RECORDED INFORMATION:
====
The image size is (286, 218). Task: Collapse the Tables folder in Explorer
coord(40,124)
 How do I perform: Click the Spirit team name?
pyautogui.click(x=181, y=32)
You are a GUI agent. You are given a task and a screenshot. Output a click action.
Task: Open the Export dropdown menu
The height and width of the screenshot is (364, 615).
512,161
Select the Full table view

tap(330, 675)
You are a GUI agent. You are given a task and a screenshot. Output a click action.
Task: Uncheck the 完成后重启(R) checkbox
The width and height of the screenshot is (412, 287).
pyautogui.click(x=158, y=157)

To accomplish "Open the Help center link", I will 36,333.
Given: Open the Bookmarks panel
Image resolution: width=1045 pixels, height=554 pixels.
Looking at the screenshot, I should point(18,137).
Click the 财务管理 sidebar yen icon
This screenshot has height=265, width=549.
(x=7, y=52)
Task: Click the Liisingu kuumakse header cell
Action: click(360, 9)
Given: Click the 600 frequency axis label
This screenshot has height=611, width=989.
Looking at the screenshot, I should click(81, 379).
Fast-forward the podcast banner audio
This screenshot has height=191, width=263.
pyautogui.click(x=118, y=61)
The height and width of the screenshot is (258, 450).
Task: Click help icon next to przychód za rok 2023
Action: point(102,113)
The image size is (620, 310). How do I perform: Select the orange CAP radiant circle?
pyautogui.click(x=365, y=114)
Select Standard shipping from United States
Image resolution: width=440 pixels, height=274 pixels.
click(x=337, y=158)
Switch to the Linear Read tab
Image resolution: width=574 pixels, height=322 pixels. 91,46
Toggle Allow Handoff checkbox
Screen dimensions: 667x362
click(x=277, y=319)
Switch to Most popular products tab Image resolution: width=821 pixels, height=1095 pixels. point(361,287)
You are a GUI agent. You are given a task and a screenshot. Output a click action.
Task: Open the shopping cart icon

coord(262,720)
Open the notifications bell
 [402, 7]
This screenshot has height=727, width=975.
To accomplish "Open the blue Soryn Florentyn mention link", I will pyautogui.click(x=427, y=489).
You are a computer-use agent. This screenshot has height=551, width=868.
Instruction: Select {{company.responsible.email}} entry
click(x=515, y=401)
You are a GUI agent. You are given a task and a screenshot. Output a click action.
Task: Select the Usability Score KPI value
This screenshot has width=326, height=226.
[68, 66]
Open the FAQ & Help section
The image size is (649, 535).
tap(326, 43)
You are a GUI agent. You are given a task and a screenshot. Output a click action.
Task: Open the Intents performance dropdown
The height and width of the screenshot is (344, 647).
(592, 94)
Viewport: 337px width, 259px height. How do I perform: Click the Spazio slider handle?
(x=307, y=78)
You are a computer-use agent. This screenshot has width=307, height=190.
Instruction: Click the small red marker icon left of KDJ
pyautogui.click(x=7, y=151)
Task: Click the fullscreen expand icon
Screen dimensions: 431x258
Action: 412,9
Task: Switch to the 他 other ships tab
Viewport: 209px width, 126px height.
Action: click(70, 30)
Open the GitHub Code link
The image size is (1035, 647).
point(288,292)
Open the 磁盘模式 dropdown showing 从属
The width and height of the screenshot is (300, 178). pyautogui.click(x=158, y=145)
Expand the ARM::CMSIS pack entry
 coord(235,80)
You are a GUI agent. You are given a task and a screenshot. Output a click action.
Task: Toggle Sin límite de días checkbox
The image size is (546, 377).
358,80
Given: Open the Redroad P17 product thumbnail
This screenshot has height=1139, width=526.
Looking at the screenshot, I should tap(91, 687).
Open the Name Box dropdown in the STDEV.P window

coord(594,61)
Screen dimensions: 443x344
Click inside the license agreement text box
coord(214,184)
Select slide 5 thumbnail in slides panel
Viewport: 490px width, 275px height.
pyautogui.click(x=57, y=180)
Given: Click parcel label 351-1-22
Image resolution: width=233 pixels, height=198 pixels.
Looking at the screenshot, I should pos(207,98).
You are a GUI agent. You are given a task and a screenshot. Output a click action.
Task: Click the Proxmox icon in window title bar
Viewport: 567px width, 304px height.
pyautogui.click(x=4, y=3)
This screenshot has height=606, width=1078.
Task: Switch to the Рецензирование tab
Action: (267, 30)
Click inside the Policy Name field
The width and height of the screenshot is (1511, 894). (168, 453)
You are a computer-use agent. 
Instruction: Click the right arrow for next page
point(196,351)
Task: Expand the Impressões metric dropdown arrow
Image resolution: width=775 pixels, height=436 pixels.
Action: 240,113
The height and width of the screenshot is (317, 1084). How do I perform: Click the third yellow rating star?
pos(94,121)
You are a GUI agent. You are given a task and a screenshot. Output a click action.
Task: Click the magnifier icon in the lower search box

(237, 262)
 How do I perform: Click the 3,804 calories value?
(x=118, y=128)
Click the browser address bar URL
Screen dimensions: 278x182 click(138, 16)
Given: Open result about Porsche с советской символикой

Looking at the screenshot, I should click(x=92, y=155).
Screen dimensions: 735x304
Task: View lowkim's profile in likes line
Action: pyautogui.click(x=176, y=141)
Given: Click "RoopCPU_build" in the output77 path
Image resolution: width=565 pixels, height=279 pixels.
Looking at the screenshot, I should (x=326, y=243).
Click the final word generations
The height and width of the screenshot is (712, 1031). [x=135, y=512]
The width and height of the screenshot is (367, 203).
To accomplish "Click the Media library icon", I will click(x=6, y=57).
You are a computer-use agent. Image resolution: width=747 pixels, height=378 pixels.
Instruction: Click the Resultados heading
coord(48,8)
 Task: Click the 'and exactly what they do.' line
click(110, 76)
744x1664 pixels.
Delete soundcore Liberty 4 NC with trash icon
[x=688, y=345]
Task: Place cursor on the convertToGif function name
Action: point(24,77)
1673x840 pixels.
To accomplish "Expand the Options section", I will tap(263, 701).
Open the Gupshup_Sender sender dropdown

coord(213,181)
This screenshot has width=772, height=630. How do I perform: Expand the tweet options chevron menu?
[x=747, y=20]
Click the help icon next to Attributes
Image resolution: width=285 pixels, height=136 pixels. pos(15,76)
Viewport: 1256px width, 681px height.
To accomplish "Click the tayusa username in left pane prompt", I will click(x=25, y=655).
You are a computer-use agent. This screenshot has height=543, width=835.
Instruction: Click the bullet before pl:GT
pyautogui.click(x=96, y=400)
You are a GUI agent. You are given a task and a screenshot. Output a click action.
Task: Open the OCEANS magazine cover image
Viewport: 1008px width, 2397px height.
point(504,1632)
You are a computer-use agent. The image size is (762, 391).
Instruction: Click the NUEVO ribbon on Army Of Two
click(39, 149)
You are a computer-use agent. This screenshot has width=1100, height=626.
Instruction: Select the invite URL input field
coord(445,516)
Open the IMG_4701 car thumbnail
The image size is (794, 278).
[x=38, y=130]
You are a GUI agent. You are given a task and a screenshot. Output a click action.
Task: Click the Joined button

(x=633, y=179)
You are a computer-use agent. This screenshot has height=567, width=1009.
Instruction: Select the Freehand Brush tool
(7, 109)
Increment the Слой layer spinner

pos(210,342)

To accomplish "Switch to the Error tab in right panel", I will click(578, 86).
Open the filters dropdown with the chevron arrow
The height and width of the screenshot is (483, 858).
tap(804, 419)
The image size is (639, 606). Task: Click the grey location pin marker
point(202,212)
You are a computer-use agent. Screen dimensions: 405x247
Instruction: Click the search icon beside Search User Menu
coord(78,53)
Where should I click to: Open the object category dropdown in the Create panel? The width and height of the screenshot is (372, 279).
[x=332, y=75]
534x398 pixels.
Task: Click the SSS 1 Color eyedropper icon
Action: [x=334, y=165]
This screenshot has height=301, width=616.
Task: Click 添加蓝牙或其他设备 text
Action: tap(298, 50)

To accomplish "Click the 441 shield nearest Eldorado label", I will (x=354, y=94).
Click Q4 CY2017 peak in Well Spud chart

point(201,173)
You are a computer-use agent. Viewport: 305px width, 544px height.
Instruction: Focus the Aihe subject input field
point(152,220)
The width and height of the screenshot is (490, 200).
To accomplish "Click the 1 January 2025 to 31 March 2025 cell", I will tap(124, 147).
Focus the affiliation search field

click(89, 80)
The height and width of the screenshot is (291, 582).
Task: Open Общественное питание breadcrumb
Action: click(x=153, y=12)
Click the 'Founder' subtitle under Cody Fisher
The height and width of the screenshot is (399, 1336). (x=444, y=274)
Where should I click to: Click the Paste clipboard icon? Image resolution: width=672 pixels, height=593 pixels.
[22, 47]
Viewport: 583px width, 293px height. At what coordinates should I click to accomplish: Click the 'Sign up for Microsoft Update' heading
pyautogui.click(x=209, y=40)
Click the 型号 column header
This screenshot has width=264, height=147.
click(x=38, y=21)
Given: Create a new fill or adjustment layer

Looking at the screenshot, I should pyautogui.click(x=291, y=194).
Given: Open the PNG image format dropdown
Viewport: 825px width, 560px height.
====
Using the records above, filter out every line that lacks the string "link" and copy the rest.

To accomplish "Open the Help center link", I will 36,333.
To accomplish "Open the blue Soryn Florentyn mention link", I will pyautogui.click(x=427, y=489).
Open the GitHub Code link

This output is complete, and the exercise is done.